Dr. Miguel Srougi critica saúde pública no Brasil e eficácia do Mais Médicos

  • Por Jovem Pan
  • 28/04/2014 12h40

Dr. Miguel SrougiMiguel Srougi

Miguel Srougi, médico urologista, pós-graduado em Harvard, Doutor e livre-docente pela USP, diz que “existe um grande descaso com o SUS no Brasil”. Srougi cita o dado de 286 hospitais que deixaram de prestar atendimento ao Sistema Único de Saúde (SUS) nos últimos cinco anos.

Em entrevista exclusiva à Izilda Alves, da Rádio Jovem Pan, o médico que tem mais de quatro décadas de experiência na rede pública de saúde avalia também os gastos do Governo: “Em 2012, o Ministério da Saúde deveria receber R$90 bilhões, dos quais foram utilizados apenas R$73bi a R$75bi”. Ele também critica o porcentual destinado à Saúde no País. “O Brasil gasta 3,5% do PIB com despesas na saúde, ao passo que outros países desenvolvidos gastam 7%, 8%, 9%, até 10% do PIB nessa área”.

Srougi diz ainda que “a ruína, o horror está nas grandes cidades”. Em um exercício mental, o médico avalia que uma pessoa com câncer que procurasse o SUS demoraria cerca de dois meses para o atendimento, seis meses para o exame radiológico, além de enfrentar fila para cinco, seis, oito meses, um ano até para o tratamento em si.

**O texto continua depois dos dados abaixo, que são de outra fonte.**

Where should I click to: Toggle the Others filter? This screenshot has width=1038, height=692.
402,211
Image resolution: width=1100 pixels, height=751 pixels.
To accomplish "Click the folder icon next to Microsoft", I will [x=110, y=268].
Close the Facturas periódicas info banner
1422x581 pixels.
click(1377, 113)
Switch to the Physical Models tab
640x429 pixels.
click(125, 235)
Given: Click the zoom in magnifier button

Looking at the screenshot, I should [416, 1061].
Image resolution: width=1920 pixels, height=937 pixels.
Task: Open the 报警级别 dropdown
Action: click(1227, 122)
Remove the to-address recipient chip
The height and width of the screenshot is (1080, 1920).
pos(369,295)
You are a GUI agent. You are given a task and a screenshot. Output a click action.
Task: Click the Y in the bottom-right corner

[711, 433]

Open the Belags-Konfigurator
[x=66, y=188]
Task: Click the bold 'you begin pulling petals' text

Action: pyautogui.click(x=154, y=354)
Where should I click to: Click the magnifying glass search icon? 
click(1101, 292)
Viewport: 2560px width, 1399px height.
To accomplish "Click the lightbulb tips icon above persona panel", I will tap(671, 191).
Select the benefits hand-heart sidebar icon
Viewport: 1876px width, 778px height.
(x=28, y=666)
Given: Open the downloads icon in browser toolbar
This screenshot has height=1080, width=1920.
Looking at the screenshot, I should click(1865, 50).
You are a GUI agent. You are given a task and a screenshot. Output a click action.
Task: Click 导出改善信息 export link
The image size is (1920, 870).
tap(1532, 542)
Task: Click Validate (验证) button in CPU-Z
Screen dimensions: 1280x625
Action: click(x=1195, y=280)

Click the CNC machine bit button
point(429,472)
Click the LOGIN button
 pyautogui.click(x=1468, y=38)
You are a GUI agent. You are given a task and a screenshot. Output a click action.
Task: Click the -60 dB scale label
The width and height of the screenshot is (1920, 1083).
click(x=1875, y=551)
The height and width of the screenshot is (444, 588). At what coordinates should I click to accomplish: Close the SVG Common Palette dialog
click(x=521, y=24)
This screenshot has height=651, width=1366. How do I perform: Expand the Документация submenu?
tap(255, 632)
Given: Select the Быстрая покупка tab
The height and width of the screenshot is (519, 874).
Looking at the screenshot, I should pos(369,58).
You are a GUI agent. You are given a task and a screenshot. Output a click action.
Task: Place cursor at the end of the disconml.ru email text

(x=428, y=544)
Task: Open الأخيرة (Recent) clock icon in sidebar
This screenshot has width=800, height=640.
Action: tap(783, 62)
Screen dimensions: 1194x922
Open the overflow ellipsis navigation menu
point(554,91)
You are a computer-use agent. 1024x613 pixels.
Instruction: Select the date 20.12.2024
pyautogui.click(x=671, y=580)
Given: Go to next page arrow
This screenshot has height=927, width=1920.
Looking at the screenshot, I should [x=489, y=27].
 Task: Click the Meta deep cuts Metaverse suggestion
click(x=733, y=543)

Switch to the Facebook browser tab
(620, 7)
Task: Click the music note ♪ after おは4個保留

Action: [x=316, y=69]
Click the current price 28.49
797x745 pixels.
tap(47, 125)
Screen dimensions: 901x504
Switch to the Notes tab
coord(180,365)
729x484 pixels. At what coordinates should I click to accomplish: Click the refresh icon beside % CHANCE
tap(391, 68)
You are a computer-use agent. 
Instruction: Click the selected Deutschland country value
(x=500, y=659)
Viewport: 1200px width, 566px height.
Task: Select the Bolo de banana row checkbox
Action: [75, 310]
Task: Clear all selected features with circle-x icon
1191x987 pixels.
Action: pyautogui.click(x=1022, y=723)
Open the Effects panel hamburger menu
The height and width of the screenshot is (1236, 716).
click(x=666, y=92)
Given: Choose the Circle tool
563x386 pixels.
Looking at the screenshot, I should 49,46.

Outro exemplo de descaso, ou despreparo do sistema de saúde de atender à demanda da sociedade, é bem conhecido por Miguel. No Hospital das Clínicas de São Paulo, um dos mais conceituados do Brasil e cuja principal fonte de pacientes é o SUS, há uma espera de seis meses a um ano para a internação no campo da urologia, o qual Srougi chefia.

Além disso, “até quatro ou cinco meses atrás, havia 200 doentes com câncer esperando na fila para entrar lá (no HC), 160 crianças, para internar, quer dizer, para serem operados, não é para serem atendido no ambulatório”, reclama o doutor.

Mais médicos e…

O urologista põe em xeque o programa nacional Mais Médicos, que financiou a vinda de médicos cubanos para atuar nas regiões mais isoladas e abandonadas do País, em questão de saúde. “Jogaram esses médicos nas cidades pequenas, esses médicos não têm capacidade resolutiva”, lamenta Srougi.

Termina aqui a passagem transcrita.